--- Entrées de données enregistrées ---
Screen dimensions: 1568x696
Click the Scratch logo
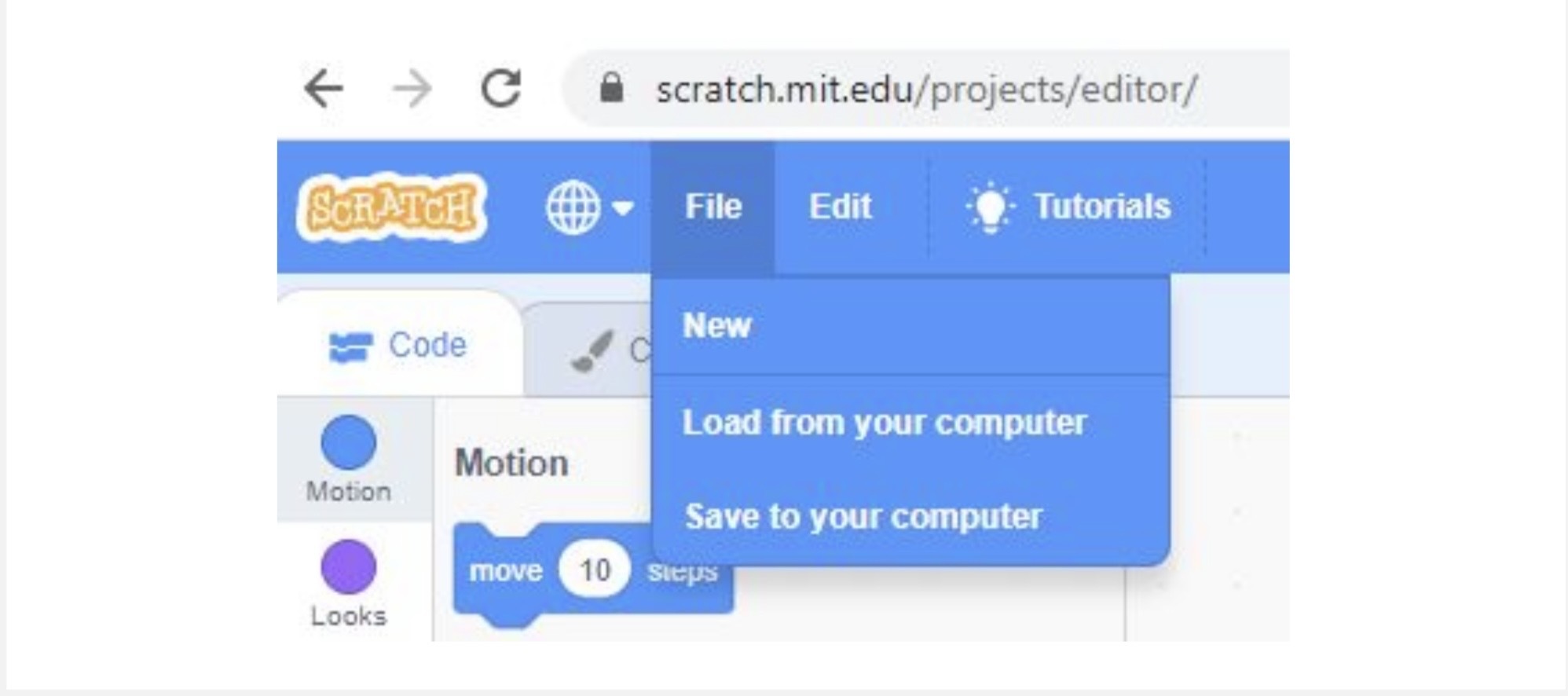pos(391,207)
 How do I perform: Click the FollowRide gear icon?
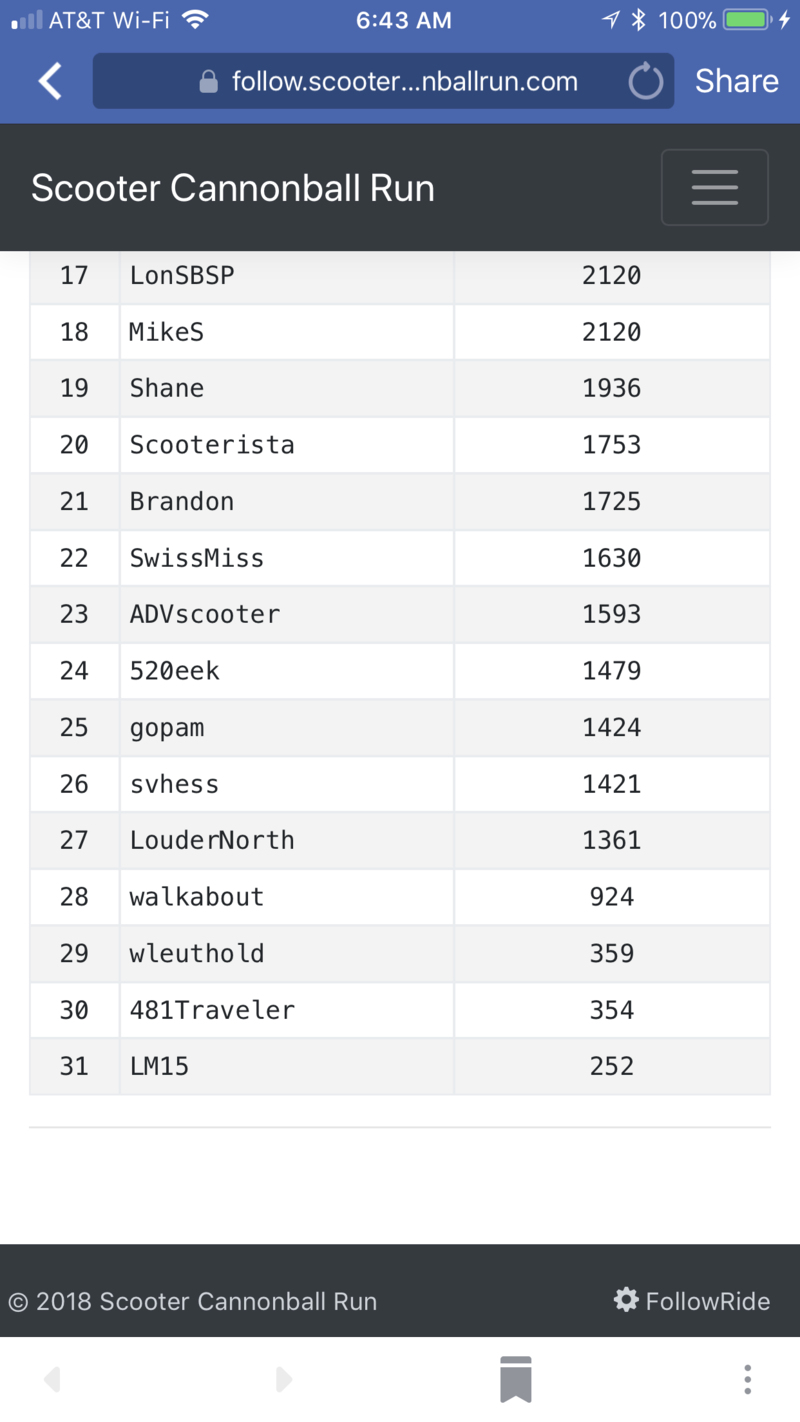click(626, 1300)
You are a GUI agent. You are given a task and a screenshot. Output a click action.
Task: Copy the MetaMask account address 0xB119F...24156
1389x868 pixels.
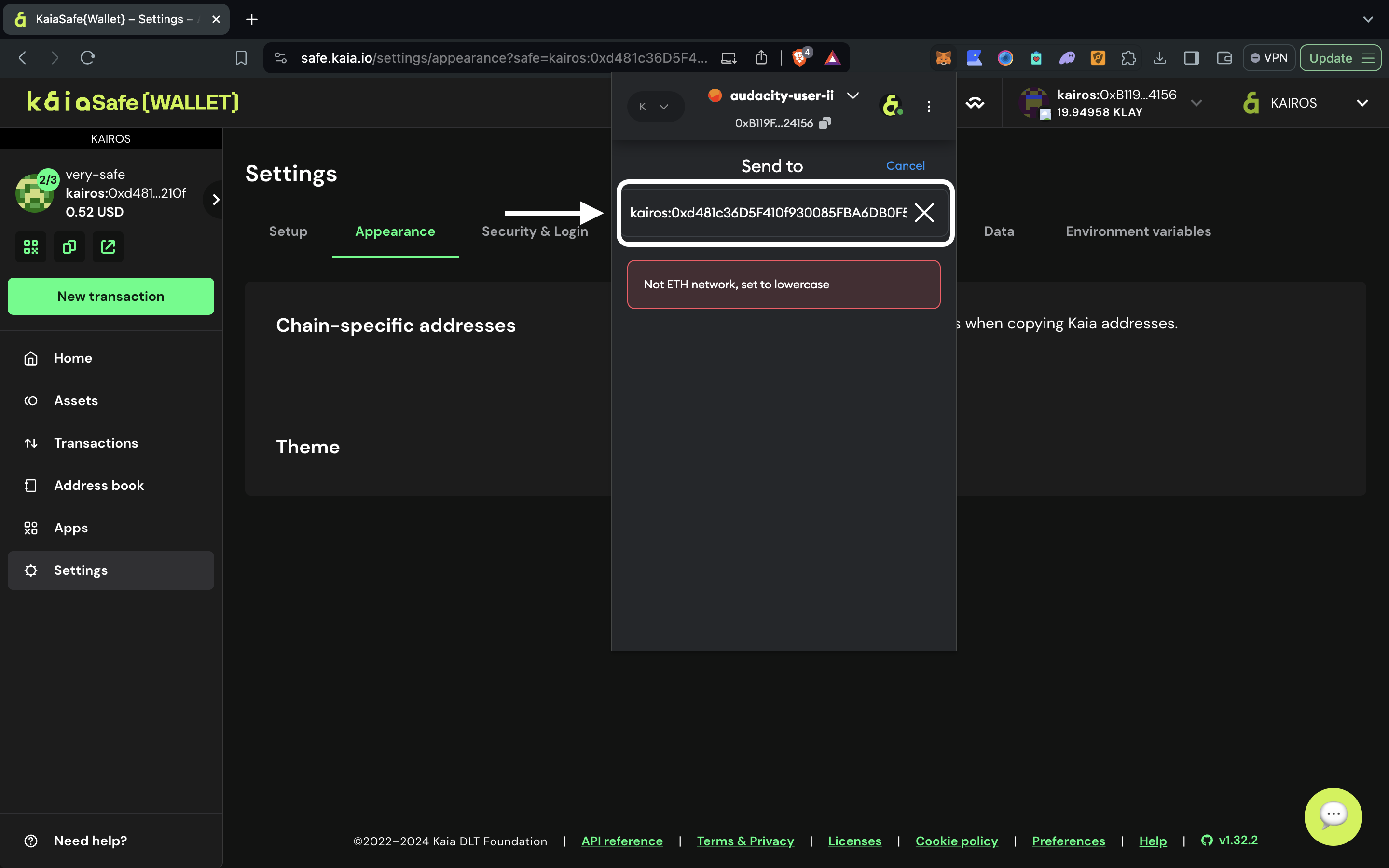coord(825,123)
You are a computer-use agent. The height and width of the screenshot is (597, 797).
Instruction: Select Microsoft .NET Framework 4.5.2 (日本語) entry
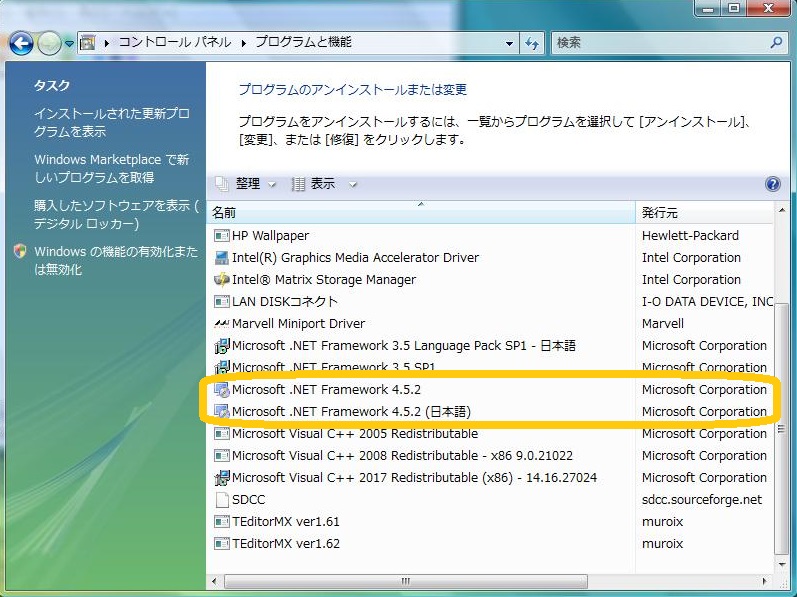coord(351,412)
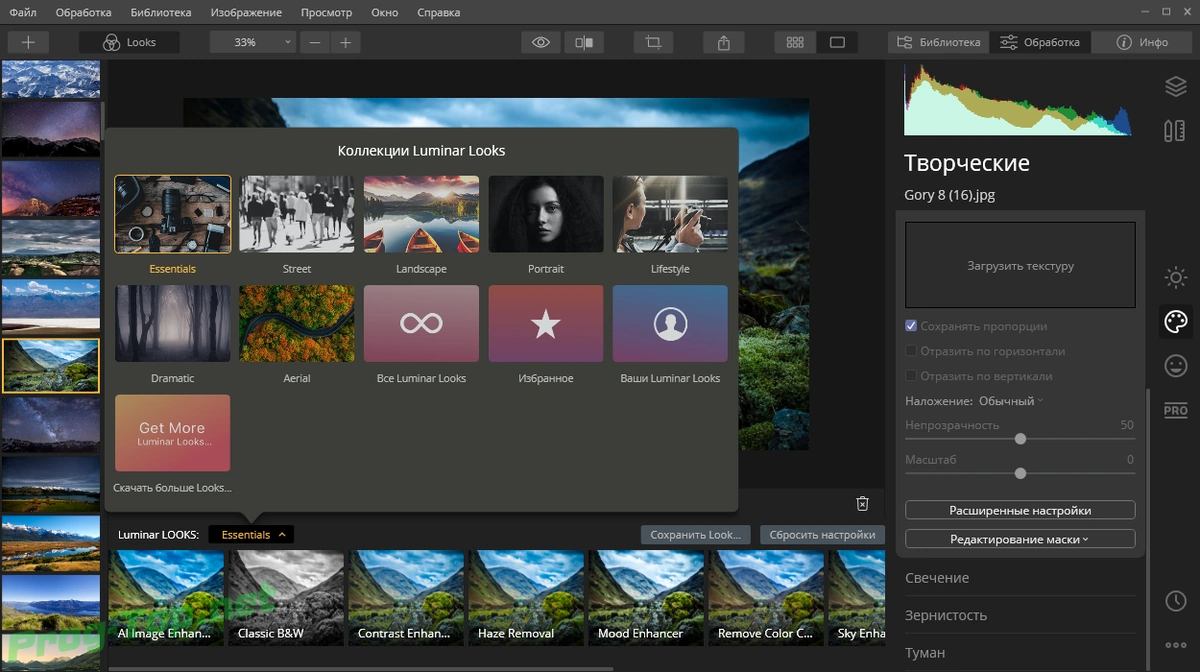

--- Tâche à réaliser ---
Reproduisez à l'identique les lignes, de celle qui contient « How do I perform: Click » jusqu'à la dernière, toutes deux comprises. Laissez les images hors de votre réponse.

--- Résultat ---
 How do I perform: Click the FollowRide gear icon?
click(626, 1300)
You are a GUI agent. You are given a task and a screenshot. Output a click action.
Task: Copy the MetaMask account address 0xB119F...24156
1389x868 pixels.
coord(825,123)
You are a computer-use agent. The height and width of the screenshot is (597, 797).
Instruction: Select Microsoft .NET Framework 4.5.2 (日本語) entry
coord(351,412)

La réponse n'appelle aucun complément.